OneWeb has 48-hour leap year outage
Yet again, software engineers participate in the age-old tradition of writing buggy date code.
It’s natural to want your computer software to calculate the difference between dates and times. When does this coupon expire? What time is it in Bangkok if it’s 6:00am in New York City? If my claim will be processed in 4 to 6 business weeks, then what is the earliest and latest it will be processed?
But if you’ve worked in the software engineering field long enough, you know that date and time code is notoriously difficult to get right. Computer Science programs drill into their students’ heads that they should refrain from rolling their own date calculations in favor of heavily-vetted open-source libraries.

» **DIRECTIONS**
Write the next part of the article on OneWeb's leap year outage, picking up right after its last sentence. The listing that follows comes from a separate source.

» **MATERIAL**

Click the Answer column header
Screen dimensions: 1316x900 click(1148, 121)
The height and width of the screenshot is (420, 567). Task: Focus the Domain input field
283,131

» **RESULT BELOW**
What kinds of errors are possible? Some of them are collected in “Falsehoods Programmers Believe About Time”. But here are some real-world examples:
When I was at Google (and maybe even now), their server’s time zones were set to the time zone of their headquarters in Mountain View, California. Depending on who you asked, they called it “Google Standard Time” or “Google Server Time.” But server software usually runs in the UTC time zone. After all, businesses are global these days, so why not just use a universal timezone? So sometimes either a person or a program would assume UTC and some calculation would be 8 hours wrong — give or take Daylight Savings Time. This happened over and over.
Back in 2012, a leap second took down vast swaths of the Internet because Linux, one of the most heavily-scrutinized codebases on the planet, did not handle a leap second correctly. So now instead of performing leap seconds, companies often “smear” the leap second across the entire day. On its surface this seems preposterous. “There have been a bunch of leap seconds already, and we already handle Daylight Savings Time. Surely a leap second is just another leap?” But here we are.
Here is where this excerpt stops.